──────── Available data ────────
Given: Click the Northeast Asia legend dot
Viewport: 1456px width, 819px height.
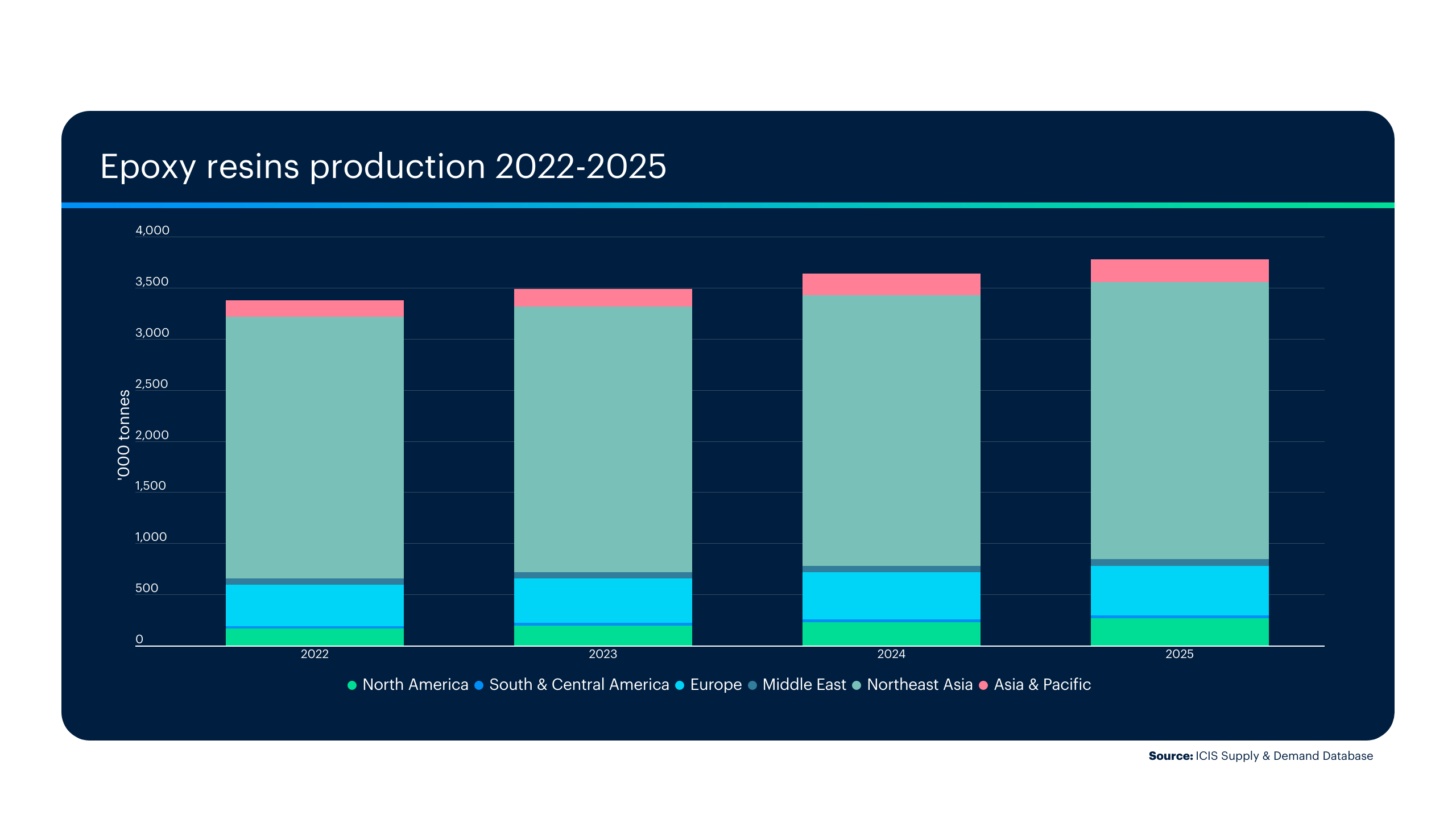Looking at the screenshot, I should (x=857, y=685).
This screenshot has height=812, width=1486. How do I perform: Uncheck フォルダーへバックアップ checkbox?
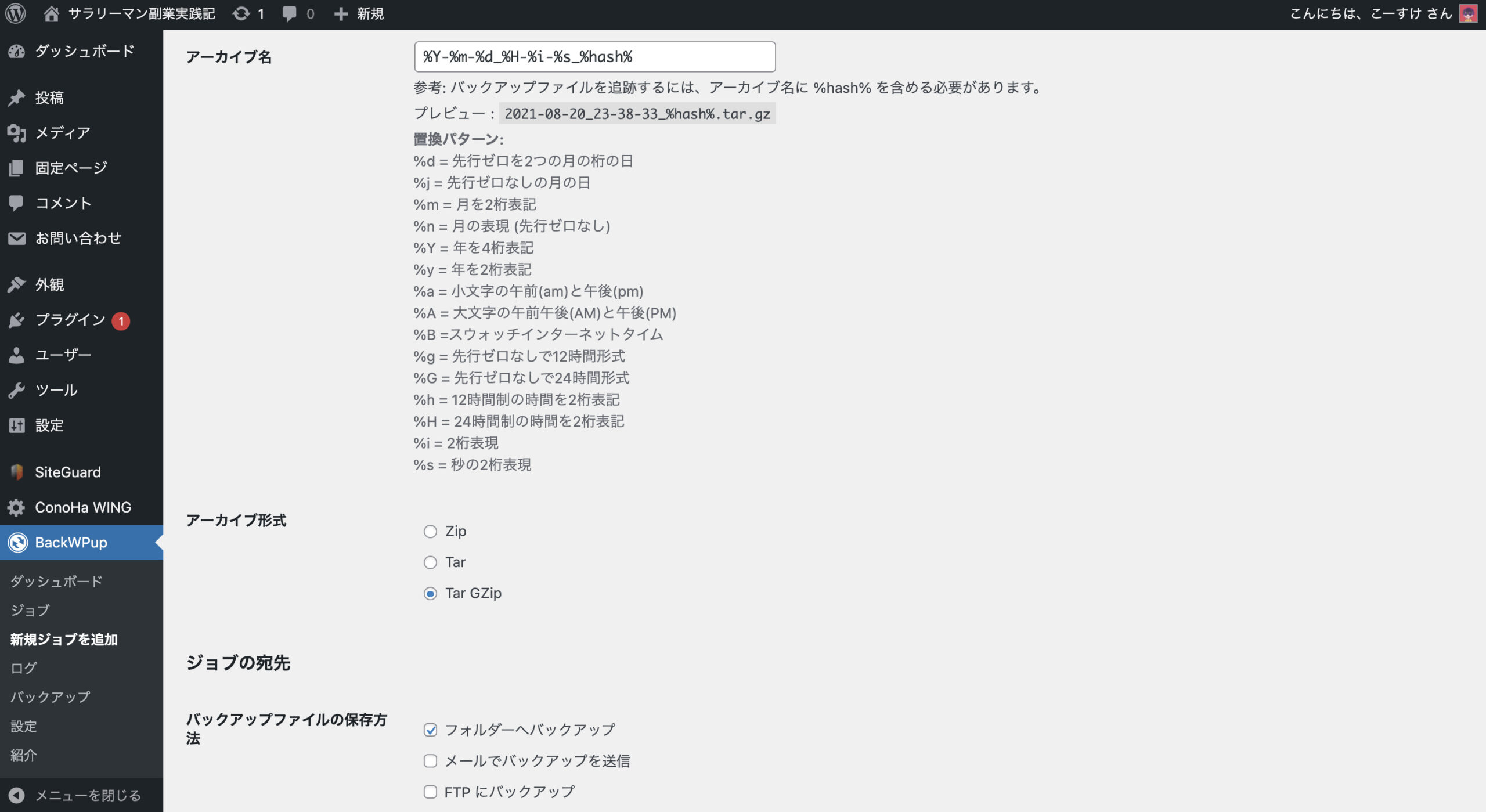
────────
──────── Available data ────────
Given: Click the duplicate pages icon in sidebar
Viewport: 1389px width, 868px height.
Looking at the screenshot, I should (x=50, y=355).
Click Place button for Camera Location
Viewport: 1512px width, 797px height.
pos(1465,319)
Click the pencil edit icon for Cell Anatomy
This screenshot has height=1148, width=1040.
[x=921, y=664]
────────
──────── Available data ────────
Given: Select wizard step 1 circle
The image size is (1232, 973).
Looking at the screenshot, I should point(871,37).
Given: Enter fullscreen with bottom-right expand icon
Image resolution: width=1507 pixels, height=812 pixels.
────────
Now transcribe the lines above exactly, starting at the line containing "Viewport: 1456px width, 819px height." and ending at the line containing "This screenshot has height=812, width=1486.", both lines included, pictures excluded.

• Exercise solution:
Viewport: 1456px width, 819px height.
Looking at the screenshot, I should (x=857, y=685).
This screenshot has height=812, width=1486. How do I perform: Uncheck フォルダーへバックアップ checkbox?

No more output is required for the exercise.